Monday, September 12, 2016

Stryker v. Zimmer: Federal Circuit Remands for Consideration of Enhanced Damages

Opinion by Chief Judge Prost, joined by Judges Newman and Hughes, hereStryker v. Zimmer was one of two cases (the other was Halo v. Pulse) in which the Supreme Court granted cert to determine the appropriate standard for awarding enhanced damages under section 284 of the U.S. Patent Act.  For my blog post on the Supreme Court's June 13 decision, see here.  For my post on the Federal Circuit's decision on remand in Halo v. Pulse, see here.  As in that case, the Federal Circuit reads Halo as supporting the proposition that subjective willfulness alone may result in a damages enhancement.   Note also the panel's statement, however, that just because the defendant is found to have willfully infringed doesn't necessarily mean the case is "exceptional" for purposes of awarding attorneys' fees (pp. 18-20):
After taking into consideration the circumstances of a particular case, a court may exercise its  discretion and award enhanced damages under 35 U.S.C. § 284. Halo Elecs., Inc., 136 S. Ct. at 1933. “[H]owever, such punishment should generally be reserved for egregious cases typified by willful misconduct.” Id. at 1934.
In making its willfulness determination, the district court applied the standard we had previously articulated in Seagate, which required a patentee to establish, by clear and convincing evidence, both that there was an objectively high likelihood that the accused infringer’s actions constituted patent infringement, and that the risk was “either known or so obvious that it should have been known to the accused infringer.” See 497 F.3d at 1371. The Supreme Court rejected this approach and explained that “[t]he subjective willfulness of a patent infringer, intentional or knowing, may warrant enhanced damages, without regard to whether his infringement was objectively reckless.” Halo Elecs., Inc., 136 S. Ct. at 1932. The Supreme Court also rejected the use of a clear and convincing standard in favor of a preponderance of the evidence standard. Id. at 1934.
On appeal, Zimmer did not appeal the jury’s finding of subjective willfulness under the Seagate test. On the record in this case, willful misconduct is sufficiently established by the jury’s finding. The jury made its determination under the clear and convincing evidence standard, which is a higher standard than is now necessary. We therefore affirm the jury’s finding of willful infringement.

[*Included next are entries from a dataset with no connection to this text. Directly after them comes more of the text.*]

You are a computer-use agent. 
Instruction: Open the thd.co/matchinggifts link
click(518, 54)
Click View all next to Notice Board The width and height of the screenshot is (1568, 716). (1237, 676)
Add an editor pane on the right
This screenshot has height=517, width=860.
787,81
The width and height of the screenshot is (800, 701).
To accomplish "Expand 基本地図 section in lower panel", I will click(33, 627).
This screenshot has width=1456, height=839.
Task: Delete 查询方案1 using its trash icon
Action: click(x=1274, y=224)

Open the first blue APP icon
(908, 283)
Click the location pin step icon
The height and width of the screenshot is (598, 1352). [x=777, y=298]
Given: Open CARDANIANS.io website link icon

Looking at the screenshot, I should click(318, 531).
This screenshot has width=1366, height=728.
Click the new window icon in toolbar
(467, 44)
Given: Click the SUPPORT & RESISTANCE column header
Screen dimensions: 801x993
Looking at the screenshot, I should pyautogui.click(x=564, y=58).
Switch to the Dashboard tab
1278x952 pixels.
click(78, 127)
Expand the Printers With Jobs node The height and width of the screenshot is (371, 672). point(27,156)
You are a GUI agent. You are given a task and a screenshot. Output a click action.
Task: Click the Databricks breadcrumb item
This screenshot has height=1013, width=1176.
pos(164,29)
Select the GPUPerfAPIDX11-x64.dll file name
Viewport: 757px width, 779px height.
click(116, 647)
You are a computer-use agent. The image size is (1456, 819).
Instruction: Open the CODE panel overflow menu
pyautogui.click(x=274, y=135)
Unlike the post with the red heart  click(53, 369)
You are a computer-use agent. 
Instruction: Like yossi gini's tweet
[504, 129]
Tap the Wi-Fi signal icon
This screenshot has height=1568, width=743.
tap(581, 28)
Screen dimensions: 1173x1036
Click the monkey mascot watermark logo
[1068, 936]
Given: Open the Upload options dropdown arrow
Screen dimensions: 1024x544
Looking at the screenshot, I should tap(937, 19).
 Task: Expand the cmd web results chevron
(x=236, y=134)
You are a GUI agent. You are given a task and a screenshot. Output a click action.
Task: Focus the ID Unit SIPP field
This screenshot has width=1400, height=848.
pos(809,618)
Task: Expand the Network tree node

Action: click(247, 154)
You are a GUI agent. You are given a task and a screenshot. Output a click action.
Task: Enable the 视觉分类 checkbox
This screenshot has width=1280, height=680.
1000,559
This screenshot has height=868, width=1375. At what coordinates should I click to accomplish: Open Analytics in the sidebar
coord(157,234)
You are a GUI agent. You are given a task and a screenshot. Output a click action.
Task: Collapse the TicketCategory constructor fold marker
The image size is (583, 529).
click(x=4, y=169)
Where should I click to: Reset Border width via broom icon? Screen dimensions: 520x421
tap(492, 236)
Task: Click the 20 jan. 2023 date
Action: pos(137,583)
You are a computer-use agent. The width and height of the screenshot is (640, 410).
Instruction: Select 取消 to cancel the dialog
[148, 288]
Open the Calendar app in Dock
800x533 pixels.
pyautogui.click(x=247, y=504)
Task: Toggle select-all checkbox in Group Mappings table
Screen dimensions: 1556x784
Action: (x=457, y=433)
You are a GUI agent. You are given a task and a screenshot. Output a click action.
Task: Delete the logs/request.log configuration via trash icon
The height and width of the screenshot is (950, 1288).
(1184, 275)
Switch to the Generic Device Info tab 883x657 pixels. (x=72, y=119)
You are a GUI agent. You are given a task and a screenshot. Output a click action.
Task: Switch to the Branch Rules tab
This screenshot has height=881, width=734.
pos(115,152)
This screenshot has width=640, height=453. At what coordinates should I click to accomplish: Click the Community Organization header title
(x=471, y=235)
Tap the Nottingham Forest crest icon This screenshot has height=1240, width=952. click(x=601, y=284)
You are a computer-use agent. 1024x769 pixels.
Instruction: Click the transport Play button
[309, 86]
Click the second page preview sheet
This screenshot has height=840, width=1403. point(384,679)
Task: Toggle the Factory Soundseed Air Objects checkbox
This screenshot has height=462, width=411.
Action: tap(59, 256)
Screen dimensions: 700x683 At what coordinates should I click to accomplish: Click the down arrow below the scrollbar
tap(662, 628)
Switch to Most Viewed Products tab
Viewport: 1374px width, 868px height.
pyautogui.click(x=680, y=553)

In doing so, we think the best course is to vacate the award of enhanced damages and remand to the district court for consideration of this issue. As Halo makes clear, the decision to enhance damages is a discretionary one that the district court should make based on the circumstances of the case, “in light of the longstanding considerations . . . as having guided both Congress and the courts.” Id. at 1934. Thus, it is for the district court to determine whether, in its discretion, enhancement is appropriate here. We therefore vacate the district court’s award of enhanced damages and remand to the district court so that it may exercise its discretion. . . .
The district court’s award of attorneys’ fees was based solely on its determination that Zimmer was liable of willful infringement. Though we uphold the district court’s willfulness determination, it does not necessarily follow that the case is exceptional. As with the determination of whether enhanced damages are appropriate, “[d]istrict courts may determine whether a case is ‘exceptional’ in the case-by-case exercise of their discretion, considering the totality of the circumstances.” Octane Fitness, LLC v. ICON Health & Fitness, Inc., 134 S. Ct. 1749, 1756 (2014). Because there exist further allegations of litigation misconduct in this case and because the standard for finding an exceptional case has changed since the district court issued its ruling regarding attorneys’ fees, we also remand this issue for further consideration by the district court.
Earlier in the opinion (p.6), the Court reiterated that the defendant's invalidity and noninfringement arguments were "not unreasonable."  Perhaps this will affect the district court's decision whether to enhance damages (and if so by how much), and whether to award fees?